Brief » Every line below that holds the string "agent" must be copied.

Data extract »

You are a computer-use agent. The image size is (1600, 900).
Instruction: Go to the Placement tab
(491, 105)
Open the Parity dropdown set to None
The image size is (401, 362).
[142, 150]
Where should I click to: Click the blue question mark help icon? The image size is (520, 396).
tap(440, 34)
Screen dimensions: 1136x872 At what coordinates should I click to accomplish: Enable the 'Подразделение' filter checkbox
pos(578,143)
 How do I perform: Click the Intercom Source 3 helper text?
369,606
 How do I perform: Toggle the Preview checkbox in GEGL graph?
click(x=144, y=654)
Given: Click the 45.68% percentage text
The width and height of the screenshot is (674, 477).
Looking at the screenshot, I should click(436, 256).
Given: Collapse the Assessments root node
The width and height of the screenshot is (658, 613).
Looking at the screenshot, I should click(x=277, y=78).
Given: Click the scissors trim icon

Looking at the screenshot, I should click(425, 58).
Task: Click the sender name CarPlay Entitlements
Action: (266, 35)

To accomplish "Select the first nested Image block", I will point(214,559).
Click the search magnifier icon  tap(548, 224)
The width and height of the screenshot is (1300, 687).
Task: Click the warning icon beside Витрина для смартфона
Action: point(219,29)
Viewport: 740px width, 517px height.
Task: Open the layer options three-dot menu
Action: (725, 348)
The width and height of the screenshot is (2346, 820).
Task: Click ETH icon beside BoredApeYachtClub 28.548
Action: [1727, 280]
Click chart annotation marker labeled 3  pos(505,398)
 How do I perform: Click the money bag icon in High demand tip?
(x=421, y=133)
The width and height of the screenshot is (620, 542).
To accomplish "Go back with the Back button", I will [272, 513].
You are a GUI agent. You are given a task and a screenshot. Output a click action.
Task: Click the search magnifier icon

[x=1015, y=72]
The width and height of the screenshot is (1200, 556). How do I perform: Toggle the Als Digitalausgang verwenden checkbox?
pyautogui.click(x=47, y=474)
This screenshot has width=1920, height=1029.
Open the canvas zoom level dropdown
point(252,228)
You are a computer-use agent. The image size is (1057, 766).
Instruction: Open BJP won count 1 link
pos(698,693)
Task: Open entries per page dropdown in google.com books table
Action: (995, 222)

The completed task »
You are a computer-use agent. The image size is (1600, 900).
You are a GUI agent. You are given a task and a screenshot. Output a click action.
You are a computer-use agent. The image size is (1057, 766).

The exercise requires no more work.